É difícil explicar nosso fascínio juvenil por Cortez Pereira, pois ele era um liberal e havia sido Governador através do Movimento de 64 enquanto nós, no verdor de nossa carreira intelectual, ávidos para salvarmos o Brasil e o mundo, pertencíamos a algum dos matizes da esquerda tupiniquim. Talvez a sombra de sua retórica envolvente, misto de conhecimento técnico e arroubo poético, o eco de sua difícil e romanesca vitória no concurso para professor de Introdução ao Estudo do Direito da Universidade Federal, suas memoráveis defesas de projetos e programas de Governo e, principalmente, sua imolação no altar da ditadura, através de uma cassação hipócrita, tivesse construído essa aura de respeito que lhe tributávamos.

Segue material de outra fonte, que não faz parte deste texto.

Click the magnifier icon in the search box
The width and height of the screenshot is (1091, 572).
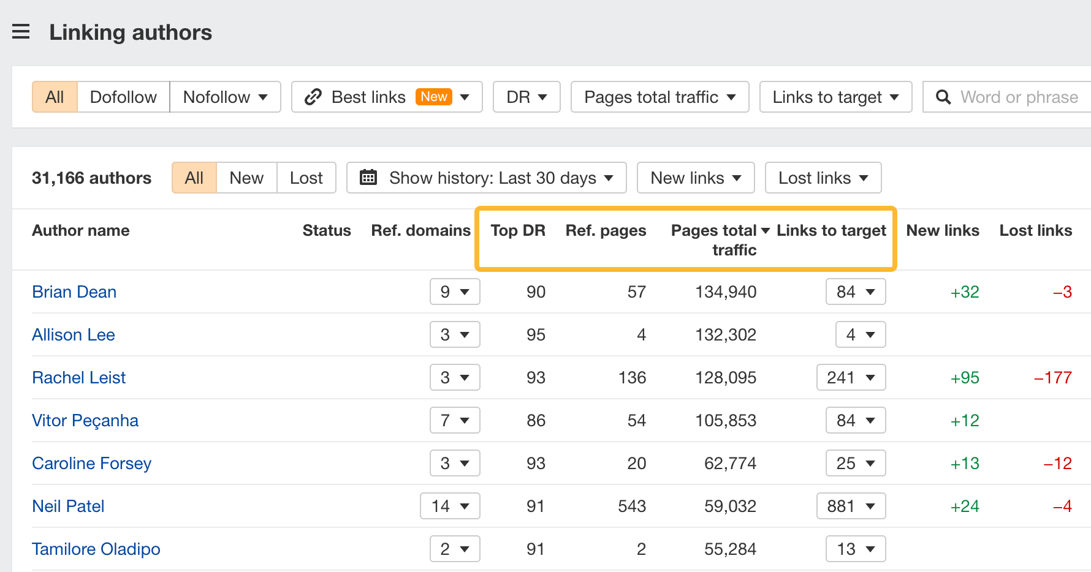pos(942,97)
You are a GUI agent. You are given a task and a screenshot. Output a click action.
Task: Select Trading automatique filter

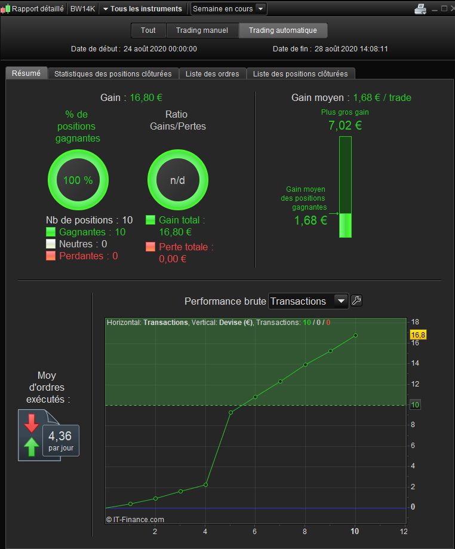point(283,30)
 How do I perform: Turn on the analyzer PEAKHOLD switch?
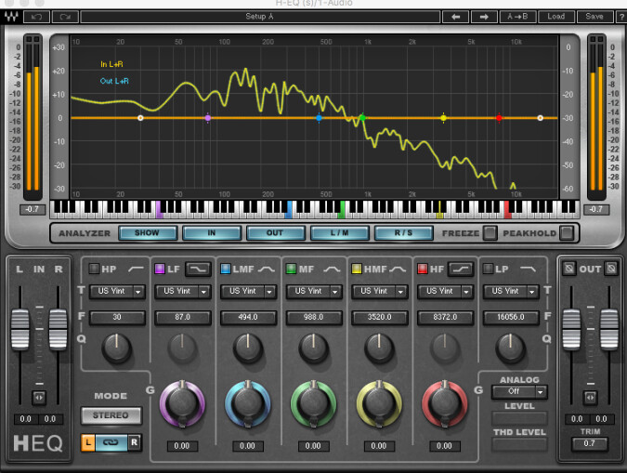pos(566,233)

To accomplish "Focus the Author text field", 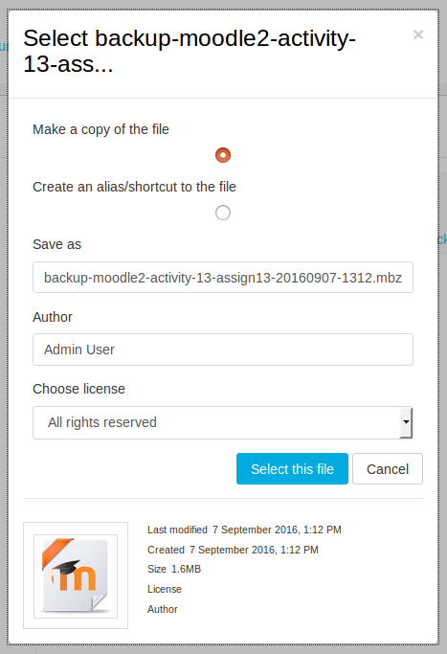I will point(223,350).
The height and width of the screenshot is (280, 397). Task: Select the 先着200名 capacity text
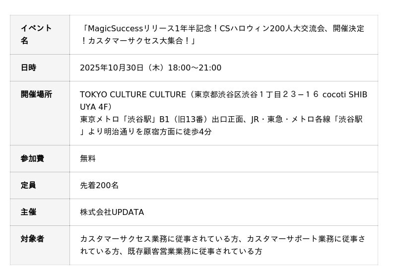tap(99, 186)
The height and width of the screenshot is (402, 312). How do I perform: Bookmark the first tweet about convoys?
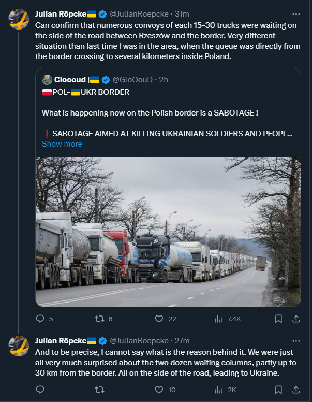[278, 319]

Pouco depois, ainda no tempo em que todos os cursos da Universidade Federal colavam grau juntas e o orados das turmas concluintes era escolhido por concurso, nós o tivemos como paraninfo – salvo engano a primeira homenagem pública pós-cassação. Quando terminou de nos falar pediu ao cerimonial que me trouxesse a sua presença para confirmar se eu, “de fato, pelo que pude perceber do seu discurso, não era mais marxista”. Disse-lhe que estava em fase de transição, ele me abraçou dizendo baixinho: “também eu sonhei seus sonhos”.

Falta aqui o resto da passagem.